Pour les marchés privés de travaux non soumis à la norme précitée, l’entreprise doit invoquer l’article 1218 du Code civil (C. civ) mentionnant qu’il y a « force majeure en matière contractuelle lorsqu'un événement échappant au contrôle du débiteur, qui ne pouvait être raisonnablement prévu lors de la conclusion du contrat et dont les effets ne peuvent être évités par des mesures appropriées, empêche l'exécution de son obligation par le débiteur.
Si l'empêchement est temporaire, l'exécution de l'obligation est suspendue à moins que le retard qui en résulterait ne justifie la résolution du contrat. Si l'empêchement est définitif, le contrat est résolu de plein droit et les parties sont libérées de leurs obligations dans les conditions prévues aux articles 1351 et 1351-1. »
A qui incombe la garde du chantier ?
Enfin, la période d’interruption des travaux fait naître la problématique de la garde du chantier.

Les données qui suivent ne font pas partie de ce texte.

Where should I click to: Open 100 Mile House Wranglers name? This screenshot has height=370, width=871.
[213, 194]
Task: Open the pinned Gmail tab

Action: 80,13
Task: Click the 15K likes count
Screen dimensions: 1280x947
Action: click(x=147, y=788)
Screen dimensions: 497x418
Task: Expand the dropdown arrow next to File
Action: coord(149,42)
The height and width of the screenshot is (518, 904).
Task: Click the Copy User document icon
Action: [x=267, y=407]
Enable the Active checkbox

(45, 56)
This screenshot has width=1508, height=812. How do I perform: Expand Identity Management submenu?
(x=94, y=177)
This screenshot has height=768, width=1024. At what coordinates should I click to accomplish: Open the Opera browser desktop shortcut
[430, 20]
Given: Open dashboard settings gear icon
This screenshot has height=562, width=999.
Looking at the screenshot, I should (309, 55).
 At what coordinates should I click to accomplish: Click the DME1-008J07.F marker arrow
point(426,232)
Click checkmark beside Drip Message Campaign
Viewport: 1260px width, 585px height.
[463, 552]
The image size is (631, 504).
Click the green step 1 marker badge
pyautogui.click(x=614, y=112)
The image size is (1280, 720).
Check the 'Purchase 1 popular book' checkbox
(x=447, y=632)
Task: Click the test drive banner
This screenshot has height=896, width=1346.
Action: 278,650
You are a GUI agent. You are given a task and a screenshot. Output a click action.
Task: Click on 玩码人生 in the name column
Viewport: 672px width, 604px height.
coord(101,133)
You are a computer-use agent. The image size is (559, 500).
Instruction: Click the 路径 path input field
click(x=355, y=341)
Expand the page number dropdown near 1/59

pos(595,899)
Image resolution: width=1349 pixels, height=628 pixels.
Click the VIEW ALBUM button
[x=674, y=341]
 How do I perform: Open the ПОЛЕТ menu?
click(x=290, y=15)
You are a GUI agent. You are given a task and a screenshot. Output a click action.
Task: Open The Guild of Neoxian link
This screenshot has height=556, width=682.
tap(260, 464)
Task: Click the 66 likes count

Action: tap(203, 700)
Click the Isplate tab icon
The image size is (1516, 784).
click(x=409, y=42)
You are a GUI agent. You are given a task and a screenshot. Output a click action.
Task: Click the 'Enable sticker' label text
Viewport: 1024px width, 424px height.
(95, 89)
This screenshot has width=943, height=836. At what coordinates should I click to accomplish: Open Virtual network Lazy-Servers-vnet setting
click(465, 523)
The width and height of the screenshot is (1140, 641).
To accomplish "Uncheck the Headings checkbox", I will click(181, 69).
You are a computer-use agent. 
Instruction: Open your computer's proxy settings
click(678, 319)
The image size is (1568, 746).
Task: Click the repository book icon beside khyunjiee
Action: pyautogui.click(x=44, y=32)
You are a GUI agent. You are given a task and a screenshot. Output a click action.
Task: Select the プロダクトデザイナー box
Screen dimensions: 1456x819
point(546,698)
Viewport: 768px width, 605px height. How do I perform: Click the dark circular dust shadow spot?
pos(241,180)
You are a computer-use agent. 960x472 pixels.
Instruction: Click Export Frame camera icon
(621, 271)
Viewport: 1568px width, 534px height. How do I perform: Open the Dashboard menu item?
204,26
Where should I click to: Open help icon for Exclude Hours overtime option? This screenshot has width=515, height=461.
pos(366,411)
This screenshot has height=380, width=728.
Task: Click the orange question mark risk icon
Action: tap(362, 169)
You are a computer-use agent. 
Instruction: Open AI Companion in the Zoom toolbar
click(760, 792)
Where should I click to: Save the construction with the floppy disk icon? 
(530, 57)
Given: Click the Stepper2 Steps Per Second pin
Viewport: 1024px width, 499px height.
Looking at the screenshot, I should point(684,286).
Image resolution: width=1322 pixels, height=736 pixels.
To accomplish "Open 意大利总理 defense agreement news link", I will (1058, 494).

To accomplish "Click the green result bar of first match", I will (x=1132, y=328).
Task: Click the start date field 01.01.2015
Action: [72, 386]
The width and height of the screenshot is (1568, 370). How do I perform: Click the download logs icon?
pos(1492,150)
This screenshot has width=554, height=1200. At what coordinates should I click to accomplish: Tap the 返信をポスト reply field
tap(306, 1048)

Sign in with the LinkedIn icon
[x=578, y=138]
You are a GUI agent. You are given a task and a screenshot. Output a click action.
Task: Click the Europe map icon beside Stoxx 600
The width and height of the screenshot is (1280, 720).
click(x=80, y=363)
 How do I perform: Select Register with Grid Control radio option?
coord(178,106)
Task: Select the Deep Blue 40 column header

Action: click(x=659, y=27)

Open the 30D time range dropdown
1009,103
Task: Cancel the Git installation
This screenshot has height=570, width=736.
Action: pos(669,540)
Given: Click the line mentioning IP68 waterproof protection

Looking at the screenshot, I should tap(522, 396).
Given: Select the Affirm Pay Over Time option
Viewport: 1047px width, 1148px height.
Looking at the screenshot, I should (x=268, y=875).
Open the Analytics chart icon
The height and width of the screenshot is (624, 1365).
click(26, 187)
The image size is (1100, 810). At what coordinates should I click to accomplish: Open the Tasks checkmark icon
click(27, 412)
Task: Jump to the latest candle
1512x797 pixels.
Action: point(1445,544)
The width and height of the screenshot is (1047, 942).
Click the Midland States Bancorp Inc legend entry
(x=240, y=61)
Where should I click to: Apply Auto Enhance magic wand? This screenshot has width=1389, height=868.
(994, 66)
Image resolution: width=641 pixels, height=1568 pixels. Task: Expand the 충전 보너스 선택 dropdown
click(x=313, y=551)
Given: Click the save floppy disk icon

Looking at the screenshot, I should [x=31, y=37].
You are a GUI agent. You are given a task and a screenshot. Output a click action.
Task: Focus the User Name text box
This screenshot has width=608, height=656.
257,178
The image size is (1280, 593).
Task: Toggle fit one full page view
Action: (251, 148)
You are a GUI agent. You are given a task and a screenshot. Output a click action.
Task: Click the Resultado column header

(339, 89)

Pour les marchés soumis à la norme Afnor, son article 13 indique que « jusqu’à la réception des travaux, l’entrepreneur doit protéger ses matériaux et ses ouvrages contre les risques de vol et détournement. En cas de nécessité, le maître de l’ouvrage et l’entrepreneur se concertent afin de définir les mesures les plus appropriées pour la mise en sécurité du chantier. » C’est également à l’entrepreneur que revient la charge de protéger ses ouvrages contre les risques de détérioration et de prendre les précautions nécessaires afin de ne pas causer de dégradations aux matériaux et ou ouvrages des autres intervenants.
Toutefois, rien n’est précisé concernant les frais de gardiennage prolongé.
Pour les autres marchés privés, l’article 1242 alinéa 1er du C. civ. a vocation à s’appliquer. Ce texte dispose en effet que l' « on est responsable du dommage que l’on cause par son propre fait, mais encore de celui qui est causé par le fait des personnes dont on doit répondre, ou des choses que l’on a sous sa garde. »
Pour rappel, la jurisprudence considère que le gardien du chantier c’est l’entrepreneur qui en a l’usage, la direction et le contrôle. Toutefois, le principe de la garde n’est pas d’ordre public, il est donc possible d’y déroger. D’autant plus que dans certains cas, un transfert de la garde au maître d’ouvrage peut-être prévu contractuellement dans le cas où la suspension du chantier a été décidée par lui. En conséquence, l’entrepreneur peut se faire indemniser les frais engagés pendant cette période. Cependant, un formalisme par écrit doit toujours être privilégié y compris pendant la période de confinement.